### [REQUIREMENT]
Throughout the listing that follows, find each line with the word "between" and copy it.

### [SUPPLIED RECORDS]

********

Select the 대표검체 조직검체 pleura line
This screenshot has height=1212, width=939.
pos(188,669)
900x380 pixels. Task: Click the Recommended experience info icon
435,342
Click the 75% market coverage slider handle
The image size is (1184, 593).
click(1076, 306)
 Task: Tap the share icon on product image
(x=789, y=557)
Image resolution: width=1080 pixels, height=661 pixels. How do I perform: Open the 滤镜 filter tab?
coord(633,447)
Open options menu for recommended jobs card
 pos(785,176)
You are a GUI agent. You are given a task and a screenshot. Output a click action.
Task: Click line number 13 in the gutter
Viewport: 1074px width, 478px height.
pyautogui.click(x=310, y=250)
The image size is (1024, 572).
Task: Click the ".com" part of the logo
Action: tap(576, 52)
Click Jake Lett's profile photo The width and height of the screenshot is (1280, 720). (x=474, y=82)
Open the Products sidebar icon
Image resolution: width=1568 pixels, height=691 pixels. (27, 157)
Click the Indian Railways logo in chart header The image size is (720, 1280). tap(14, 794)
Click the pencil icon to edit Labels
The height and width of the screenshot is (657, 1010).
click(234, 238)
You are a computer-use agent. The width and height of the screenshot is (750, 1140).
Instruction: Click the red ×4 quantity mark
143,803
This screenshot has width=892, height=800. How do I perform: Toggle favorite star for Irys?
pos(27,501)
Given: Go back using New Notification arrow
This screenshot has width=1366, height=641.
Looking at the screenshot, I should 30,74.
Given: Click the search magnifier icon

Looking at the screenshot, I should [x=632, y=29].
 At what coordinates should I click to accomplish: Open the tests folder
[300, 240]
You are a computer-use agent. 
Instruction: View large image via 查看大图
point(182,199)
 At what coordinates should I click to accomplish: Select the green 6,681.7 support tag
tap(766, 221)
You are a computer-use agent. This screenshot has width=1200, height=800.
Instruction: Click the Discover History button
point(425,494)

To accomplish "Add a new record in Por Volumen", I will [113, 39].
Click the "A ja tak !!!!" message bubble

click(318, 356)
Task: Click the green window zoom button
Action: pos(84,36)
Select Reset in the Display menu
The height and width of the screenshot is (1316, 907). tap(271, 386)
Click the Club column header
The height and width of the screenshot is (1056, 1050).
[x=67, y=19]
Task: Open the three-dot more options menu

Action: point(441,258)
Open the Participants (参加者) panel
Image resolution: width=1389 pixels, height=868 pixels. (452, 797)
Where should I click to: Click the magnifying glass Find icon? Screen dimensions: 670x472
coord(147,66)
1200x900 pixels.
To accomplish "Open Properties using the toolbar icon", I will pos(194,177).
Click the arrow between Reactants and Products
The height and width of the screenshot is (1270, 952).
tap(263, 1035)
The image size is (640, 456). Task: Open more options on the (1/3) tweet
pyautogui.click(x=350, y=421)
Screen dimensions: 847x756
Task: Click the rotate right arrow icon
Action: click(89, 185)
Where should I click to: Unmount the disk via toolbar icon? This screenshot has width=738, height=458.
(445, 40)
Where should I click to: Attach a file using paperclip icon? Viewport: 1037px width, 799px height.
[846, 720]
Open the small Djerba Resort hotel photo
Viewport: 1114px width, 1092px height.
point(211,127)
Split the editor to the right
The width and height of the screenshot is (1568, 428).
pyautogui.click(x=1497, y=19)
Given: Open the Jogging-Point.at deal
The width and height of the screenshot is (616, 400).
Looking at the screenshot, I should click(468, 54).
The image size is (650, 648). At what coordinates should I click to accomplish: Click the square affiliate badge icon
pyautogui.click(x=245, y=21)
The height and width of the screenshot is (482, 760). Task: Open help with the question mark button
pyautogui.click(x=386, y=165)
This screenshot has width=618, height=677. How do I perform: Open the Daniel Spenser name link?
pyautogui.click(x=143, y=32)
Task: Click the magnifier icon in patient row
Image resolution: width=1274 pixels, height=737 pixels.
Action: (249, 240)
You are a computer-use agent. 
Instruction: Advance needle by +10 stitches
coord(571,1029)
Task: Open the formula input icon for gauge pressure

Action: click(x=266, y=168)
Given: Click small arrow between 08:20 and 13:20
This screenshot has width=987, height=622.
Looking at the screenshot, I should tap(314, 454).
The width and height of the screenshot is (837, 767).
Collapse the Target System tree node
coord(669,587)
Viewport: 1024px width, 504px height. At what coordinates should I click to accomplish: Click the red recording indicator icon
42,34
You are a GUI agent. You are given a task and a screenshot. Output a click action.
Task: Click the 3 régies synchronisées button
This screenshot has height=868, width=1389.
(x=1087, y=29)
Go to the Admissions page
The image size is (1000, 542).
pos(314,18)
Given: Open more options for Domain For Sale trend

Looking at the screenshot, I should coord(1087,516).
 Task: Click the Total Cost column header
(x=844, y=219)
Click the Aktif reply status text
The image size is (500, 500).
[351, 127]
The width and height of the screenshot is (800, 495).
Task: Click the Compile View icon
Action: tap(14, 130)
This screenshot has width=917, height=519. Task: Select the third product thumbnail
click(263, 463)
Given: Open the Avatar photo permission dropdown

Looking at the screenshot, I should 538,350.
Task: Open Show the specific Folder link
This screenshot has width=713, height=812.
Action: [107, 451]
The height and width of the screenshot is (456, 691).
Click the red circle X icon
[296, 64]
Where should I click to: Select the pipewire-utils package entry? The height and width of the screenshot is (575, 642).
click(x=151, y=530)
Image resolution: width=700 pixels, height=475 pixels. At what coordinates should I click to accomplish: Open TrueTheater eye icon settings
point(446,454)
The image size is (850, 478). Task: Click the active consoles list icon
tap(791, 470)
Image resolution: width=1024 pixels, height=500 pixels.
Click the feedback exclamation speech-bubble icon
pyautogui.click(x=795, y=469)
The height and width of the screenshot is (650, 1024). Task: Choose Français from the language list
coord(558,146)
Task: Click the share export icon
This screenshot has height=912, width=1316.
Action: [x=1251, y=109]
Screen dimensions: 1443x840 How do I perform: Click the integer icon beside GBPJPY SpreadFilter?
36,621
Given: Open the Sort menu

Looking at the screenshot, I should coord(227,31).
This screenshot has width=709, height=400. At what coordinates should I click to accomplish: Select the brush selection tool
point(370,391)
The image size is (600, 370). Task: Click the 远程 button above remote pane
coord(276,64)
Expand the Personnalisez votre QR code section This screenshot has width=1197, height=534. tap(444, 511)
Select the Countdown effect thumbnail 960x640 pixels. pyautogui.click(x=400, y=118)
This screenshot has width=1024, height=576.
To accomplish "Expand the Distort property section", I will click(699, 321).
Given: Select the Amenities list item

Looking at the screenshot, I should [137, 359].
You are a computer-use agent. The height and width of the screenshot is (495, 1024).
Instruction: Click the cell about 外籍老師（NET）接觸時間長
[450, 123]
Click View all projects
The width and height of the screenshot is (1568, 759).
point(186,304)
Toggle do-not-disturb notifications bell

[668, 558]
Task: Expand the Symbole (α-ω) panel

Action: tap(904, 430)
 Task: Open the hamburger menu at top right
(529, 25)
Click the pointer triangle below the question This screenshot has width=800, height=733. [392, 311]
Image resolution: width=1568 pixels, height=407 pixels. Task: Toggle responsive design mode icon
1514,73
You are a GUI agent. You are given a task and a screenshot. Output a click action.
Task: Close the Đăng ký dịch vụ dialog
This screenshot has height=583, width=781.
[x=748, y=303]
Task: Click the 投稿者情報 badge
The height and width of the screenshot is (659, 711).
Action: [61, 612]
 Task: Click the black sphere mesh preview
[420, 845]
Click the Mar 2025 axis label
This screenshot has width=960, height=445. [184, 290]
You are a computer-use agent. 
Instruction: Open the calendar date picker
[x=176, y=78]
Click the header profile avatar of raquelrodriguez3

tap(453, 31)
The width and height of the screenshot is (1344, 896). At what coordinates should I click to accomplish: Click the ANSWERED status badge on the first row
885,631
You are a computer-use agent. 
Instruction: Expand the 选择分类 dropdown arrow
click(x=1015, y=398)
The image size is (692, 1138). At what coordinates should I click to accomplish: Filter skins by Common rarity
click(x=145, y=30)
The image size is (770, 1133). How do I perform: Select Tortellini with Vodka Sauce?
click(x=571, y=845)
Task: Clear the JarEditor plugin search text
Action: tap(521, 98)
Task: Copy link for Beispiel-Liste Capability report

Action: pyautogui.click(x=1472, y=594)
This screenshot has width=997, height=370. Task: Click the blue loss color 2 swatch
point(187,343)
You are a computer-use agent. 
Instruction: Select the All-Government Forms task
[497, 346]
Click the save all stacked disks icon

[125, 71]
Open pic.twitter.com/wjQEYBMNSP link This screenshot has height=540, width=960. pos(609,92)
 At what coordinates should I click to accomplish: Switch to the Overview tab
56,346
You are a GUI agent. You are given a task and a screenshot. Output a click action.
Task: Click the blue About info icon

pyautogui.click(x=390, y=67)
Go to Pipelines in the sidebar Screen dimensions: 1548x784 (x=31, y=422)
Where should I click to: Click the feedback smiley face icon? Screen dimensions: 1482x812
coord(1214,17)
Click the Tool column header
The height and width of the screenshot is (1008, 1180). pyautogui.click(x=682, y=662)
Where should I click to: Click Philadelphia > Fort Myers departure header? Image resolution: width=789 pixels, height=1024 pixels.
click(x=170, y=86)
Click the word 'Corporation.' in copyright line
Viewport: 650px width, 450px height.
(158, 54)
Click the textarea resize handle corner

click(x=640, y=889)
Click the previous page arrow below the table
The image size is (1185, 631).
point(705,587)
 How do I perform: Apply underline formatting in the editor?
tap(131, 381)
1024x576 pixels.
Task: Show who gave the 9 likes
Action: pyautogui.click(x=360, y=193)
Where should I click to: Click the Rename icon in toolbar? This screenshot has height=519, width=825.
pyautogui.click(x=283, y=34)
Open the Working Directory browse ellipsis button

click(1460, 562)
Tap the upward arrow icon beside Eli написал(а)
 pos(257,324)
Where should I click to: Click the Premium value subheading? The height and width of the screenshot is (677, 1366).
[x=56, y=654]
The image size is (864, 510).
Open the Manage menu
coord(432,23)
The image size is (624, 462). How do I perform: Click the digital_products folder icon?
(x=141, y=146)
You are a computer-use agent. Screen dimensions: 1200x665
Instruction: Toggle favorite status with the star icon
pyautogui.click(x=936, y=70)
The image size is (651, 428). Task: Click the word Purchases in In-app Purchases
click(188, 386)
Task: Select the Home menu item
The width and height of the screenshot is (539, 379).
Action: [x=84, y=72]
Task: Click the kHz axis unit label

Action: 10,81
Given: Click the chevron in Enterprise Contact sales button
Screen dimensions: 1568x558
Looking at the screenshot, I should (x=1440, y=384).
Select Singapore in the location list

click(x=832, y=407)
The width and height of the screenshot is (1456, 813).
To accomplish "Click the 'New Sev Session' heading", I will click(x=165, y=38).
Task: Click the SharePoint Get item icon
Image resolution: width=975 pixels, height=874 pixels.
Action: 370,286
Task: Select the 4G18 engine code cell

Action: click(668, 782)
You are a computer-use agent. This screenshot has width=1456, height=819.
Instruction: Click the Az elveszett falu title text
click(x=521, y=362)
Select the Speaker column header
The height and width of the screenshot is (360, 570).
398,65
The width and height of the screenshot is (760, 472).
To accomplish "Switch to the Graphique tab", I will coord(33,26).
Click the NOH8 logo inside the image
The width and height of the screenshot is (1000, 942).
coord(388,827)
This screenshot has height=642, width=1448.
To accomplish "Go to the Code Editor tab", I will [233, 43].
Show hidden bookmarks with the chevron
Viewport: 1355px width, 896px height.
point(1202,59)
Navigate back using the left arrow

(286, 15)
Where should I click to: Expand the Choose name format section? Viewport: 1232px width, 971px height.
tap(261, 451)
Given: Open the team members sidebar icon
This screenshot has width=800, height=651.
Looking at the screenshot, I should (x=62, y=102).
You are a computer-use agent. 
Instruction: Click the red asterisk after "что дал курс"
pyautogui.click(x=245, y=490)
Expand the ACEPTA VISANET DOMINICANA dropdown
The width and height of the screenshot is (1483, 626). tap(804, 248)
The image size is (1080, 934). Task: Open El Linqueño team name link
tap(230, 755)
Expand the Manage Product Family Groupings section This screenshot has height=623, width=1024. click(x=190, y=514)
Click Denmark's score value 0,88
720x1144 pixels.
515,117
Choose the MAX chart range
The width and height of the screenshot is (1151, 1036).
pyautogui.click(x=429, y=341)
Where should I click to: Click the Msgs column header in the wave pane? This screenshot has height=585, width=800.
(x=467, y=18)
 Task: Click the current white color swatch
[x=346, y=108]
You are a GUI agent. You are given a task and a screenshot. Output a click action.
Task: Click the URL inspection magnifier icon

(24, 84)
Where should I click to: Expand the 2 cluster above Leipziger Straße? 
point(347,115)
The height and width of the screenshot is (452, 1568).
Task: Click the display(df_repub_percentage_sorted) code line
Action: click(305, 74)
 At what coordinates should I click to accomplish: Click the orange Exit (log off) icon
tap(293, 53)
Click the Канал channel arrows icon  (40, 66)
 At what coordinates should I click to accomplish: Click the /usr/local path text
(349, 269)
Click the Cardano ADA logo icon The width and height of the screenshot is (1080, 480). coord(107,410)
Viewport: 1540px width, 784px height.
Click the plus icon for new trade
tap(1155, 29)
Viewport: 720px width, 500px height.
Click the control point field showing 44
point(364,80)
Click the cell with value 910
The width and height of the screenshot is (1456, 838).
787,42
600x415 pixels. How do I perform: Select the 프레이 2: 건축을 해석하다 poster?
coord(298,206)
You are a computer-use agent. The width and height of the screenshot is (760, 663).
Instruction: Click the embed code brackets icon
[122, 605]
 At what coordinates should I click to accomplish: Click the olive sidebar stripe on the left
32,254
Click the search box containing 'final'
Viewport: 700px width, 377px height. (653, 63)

********

### [EXERCISE ANSWER]
Click the arrow between Reactants and Products
Given: Click small arrow between 08:20 and 13:20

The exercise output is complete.